= Lezen en toepassen =
A. Geef voor elke bewering aan of die overeenkomt met de tekst over de tuchtmaatregel van de Accountantskamer. Antwoord telkens met ja of nee en citeer de beslissende woorden letterlijk.
(i) In zaak 11/14 Wtra is de termijn op twee jaren bepaald.
(ii) In zaak 11/26 Wtra is de maatregel van doorhaling van de inschrijving opgelegd.
(iii) In de onderhavige zaak bepaalt de Accountantskamer de termijn op tien jaren.
B. Op grond van welk artikel kan de Accountantskamer volgens de tekst over de tuchtmaatregel een tuchtrechtelijke maatregel opleggen?
C. Geef uit de tekst over de tuchtmaatregel het deel letterlijk weer dat begint bij "4.8.2 De feiten" en eindigt bij "zaak 11/14 Wtra.".

4.8.1 Op grond van artikel 2 Wtra kan de Accountantskamer een tuchtrechtelijke maatregel opleggen. Bij het bepalen van de zwaarte van de op te leggen maatregel wordt in aanmerking genomen de aard en ernst van de hiervoor omschreven schendingen van genoemde fundamentele beginselen, alsmede de omstandigheid dat betrokkene recentelijk door de Accountantskamer bij onherroepelijke beslissingen van 16 mei 2011 (zaak 11/26 Wtra) en 5 september 2011 (zaak 11/14Wtra) de maatregelen van berisping respectievelijk doorhaling van de inschrijving in het register zijn opgelegd ter zake van schendingen van - onder meer - de zelfde fundamentele beginselen als die, welke in de onderhavige zaak zijn geschonden. De Accountantskamer kan niet anders oordelen dan dat betrokkene ook in deze zaak weer in ernstige mate zijn beroepsverplichtingen heeft verzaakt en dat, mede gezien de uitkomsten van de hiervoor genoemde eerdere klachtzaken tegen betrokkene, ook thans oplegging van de maatregel van doorhaling van betrokkenes inschrijving in het register passend en geboden is.

4.8.2 De feiten in de in kracht van gewijsde gegane zaak 11/14 Wtra deden zich voor in de zelfde periode als die, waarin de onderhavige zaak zich heeft afgespeeld. Indien die zaak gelijktijdig met de onderhavige zou zijn behandeld, zou de termijn waarbinnen betrokkene niet opnieuw in het register kan worden ingeschreven, op tien jaren zijn bepaald. Omdat deze termijn in de zaak 11/14 Wtra op twee jaren is bepaald, zal de Accountantskamer thans in de onderhavige zaak die termijn bepalen op acht jaren, ingaande aansluitend aan de termijn die volgt uit de beslissing in de zaak 11/14 Wtra.

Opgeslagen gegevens

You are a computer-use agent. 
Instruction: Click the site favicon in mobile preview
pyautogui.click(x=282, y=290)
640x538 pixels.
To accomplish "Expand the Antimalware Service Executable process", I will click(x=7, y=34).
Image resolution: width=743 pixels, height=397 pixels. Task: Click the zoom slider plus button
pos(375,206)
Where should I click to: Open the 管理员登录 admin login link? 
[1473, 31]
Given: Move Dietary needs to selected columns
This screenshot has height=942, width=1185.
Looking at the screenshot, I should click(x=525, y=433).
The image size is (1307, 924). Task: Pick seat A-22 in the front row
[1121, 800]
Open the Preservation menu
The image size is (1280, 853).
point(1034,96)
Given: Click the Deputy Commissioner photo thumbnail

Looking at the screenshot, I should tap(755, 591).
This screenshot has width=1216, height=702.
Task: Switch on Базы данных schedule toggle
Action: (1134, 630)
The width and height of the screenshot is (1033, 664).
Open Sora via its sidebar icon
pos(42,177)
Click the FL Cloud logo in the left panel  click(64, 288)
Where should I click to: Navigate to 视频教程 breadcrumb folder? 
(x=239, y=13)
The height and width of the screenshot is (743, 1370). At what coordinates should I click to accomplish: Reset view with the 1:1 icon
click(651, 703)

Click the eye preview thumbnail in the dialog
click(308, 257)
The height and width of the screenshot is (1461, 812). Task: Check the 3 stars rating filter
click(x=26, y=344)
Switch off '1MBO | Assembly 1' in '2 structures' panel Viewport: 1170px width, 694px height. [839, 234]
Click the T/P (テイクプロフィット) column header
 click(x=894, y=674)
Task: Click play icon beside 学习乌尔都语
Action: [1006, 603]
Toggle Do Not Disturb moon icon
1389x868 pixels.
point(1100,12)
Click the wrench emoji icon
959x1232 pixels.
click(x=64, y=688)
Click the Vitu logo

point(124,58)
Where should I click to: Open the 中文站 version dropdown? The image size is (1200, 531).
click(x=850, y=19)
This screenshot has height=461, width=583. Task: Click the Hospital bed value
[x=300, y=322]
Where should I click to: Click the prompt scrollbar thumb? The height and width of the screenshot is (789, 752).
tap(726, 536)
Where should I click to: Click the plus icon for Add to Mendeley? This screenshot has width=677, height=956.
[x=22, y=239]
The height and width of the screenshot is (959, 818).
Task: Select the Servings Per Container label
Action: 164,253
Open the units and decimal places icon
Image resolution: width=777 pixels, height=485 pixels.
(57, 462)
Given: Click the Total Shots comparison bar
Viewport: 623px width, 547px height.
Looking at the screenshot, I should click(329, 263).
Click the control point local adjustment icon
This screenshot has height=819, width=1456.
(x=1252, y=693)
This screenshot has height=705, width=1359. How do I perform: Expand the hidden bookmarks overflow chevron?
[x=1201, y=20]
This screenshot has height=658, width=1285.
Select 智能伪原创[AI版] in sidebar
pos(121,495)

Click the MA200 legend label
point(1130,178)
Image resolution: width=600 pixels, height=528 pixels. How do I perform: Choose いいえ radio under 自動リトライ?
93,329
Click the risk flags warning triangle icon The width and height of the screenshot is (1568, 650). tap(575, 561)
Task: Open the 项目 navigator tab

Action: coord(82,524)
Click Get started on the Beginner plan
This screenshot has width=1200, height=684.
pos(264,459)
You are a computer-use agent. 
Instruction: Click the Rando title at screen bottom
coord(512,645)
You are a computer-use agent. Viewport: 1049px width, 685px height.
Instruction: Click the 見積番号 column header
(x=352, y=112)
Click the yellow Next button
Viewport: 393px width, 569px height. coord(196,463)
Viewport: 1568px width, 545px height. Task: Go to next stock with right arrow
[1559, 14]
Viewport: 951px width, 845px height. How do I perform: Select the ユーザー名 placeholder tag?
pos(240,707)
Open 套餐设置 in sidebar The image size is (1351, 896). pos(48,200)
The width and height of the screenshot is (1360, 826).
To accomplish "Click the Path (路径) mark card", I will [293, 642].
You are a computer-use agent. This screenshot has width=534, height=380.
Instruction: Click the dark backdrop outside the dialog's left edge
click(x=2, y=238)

= Uitkomsten van opdrachten =
A.
(i) Ja: "Omdat deze termijn in de zaak 11/14 Wtra op twee jaren is bepaald"
(ii) Nee: "de maatregelen van berisping respectievelijk doorhaling van de inschrijving in het register zijn opgelegd"
(iii) Nee: "zal de Accountantskamer thans in de onderhavige zaak die termijn bepalen op acht jaren"

B. Op grond van artikel 2 Wtra.

C.
4.8.2 De feiten in de in kracht van gewijsde gegane zaak 11/14 Wtra deden zich voor in de zelfde periode als die, waarin de onderhavige zaak zich heeft afgespeeld. Indien die zaak gelijktijdig met de onderhavige zou zijn behandeld, zou de termijn waarbinnen betrokkene niet opnieuw in het register kan worden ingeschreven, op tien jaren zijn bepaald. Omdat deze termijn in de zaak 11/14 Wtra op twee jaren is bepaald, zal de Accountantskamer thans in de onderhavige zaak die termijn bepalen op acht jaren, ingaande aansluitend aan de termijn die volgt uit de beslissing in de zaak 11/14 Wtra.